--- EXTRACT PROVIDED ---

Automated administrator
One of the key functions of the VTS microcode is to automate the function of the ADSM system administrator. An example of one self-configuring function is cartridge insertion. When cartridges are added in a standard ADSM installation, it is up to the system administrator to determine whether they are new cartridges or reinserted cartridges, then check them into ADSM as appropriate. Within a VTS, the microcode detects the insertion, determines whether it is a scratch or reinserted private cartridge, and checks it in for appropriate handling.
Another area in which the administrator is replaced is error handling (Figure 6)—a self-healing aspect of the VTS microcode. When the VTS accesses a logical volume in its cache, it does so using AIX read and write commands. The ADSM HSM client intercepts these commands and automatically recalls virtual volumes into the VTS cache if required. Most errors that occur are labeled either not ready or text busy by the HSM client. These errors are reported on a virtual-volume basis. For example, a recall failure is reported to the VTS microcode by the HSM client as a not ready error on the virtual volume. The actual error that occurred on the physical tape being recalled is reported by the ADSM server as a tape error.
Figure 6
One thread of the VTS microcode is dedicated to monitoring the ADSM server output. It builds a volume status table of reported physical tape errors. When the virtual tape daemon receives a not ready error, it calls a VTS error-handling thread that finds the physical tape on which the virtual volume is located and retrieves the appropriate physical tape error from the volume status table. This enables the VTS to take appropriate corrective action based on the error reported on the physical tape volume. In many cases, the errors are administrative errors and can be self-healed by the VTS microcode by taking the appropriate administrative actions. In other cases, the errors cannot be corrected by the VTS microcode, but information on the type of failure (e.g., missing or misplaced physical volume) can be provided to the user, who can then take appropriate action.

--- DATASET ROWS ---

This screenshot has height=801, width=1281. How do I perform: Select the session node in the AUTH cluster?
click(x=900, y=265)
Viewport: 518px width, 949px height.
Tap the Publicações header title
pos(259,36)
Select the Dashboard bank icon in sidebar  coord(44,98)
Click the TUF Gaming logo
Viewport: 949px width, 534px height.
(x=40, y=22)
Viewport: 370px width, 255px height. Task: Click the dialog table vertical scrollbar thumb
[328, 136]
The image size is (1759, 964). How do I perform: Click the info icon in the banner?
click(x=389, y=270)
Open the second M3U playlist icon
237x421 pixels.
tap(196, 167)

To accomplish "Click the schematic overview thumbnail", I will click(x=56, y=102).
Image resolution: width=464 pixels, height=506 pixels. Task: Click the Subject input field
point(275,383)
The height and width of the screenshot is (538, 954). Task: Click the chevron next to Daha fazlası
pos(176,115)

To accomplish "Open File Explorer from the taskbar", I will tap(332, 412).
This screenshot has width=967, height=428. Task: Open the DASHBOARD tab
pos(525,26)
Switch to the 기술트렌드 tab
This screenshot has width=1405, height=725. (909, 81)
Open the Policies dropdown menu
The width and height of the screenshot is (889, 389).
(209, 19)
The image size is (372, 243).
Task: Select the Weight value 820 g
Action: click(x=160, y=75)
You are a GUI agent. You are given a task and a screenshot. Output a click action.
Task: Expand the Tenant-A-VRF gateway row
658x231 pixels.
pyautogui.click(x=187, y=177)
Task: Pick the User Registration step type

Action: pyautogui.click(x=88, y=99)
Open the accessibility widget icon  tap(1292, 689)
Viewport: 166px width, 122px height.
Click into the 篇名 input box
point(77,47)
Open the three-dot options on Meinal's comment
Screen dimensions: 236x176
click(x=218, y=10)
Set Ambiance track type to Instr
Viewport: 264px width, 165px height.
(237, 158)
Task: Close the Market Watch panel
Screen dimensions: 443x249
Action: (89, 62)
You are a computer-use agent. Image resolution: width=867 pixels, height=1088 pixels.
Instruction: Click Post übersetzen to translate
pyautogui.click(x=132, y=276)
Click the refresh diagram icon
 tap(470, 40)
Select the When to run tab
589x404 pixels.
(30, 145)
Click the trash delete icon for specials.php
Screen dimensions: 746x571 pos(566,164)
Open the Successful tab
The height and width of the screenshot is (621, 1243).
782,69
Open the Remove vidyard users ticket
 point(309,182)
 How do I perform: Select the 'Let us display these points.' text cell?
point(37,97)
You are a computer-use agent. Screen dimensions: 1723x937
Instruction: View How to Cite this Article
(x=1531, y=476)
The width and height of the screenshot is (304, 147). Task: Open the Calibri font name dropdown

---

**WHAT NEEDS TO BE DONE:** Can you extend the passage above on how the VTS microcode takes over the ADSM administrator's work, picking up right after its last sentence?

**EXERCISE RESULT:**
In the case of a text busy error while opening a virtual volume, the VTS microcode determines whether the file error occurred because another VTS microcode thread commanded ADSM to transfer the virtual volume from DASD to tape. Whenever the VTS microcode transfers a file from DASD to tape, it stores the filename in a common memory structure accessed by all VTS microcode components. The VTS error-handling thread checks the virtual volume that received the text busy error against these filenames and, if an error is found, it cancels the transfer process and the internal ADSM server session corresponding to that process. It waits until the file is freed and then instructs the virtual tape daemon to retry opening the virtual volume.
Occasionally, a physical tape has permanent read/write errors or enough temporary errors that it should no longer be used. The ADSM server detects this and makes the tape read-only. In addition, the VTS thread monitoring the ADSM server output makes tapes read-only on specific ADSM errors. The VTS microcode periodically checks for these tapes and processes them. It determines the current status of each virtual volume on the physical tape and attempts to recover it into cache. Virtual volumes that cannot be recovered are reported to the user. When the tape has had all recoverable data removed from it, it is ejected from the VTS, and the customer is notified. The data recovered into cache is premigrated onto other, good physical tapes.
The administrator also self-configures the physical tape drives used in the VTS. If too many permanent errors have occurred on a particular physical tape drive, the ADSM server will stop using it. The VTS microcode detects these unusable drives by detecting specific server error messages that indicate that a drive is no longer being used. The microcode also periodically queries the ADSM server to determine any additional drives that are no longer being used. The LM can also make tape drives unavailable on physical load and unload failures. When any of these conditions are detected, the VTS microcode deconfigures the drive from ADSM and reconfigures the ADSM mountlimit. Then, if appropriate, it sends a message to the LM to post an intervention that a drive has failed. When the drive is repaired and made available through the LM user-interface panels, the VTS is notified by the LM. The VTS microcode then configures the drive to the ADSM server and reconfigures the ADSM mountlimit.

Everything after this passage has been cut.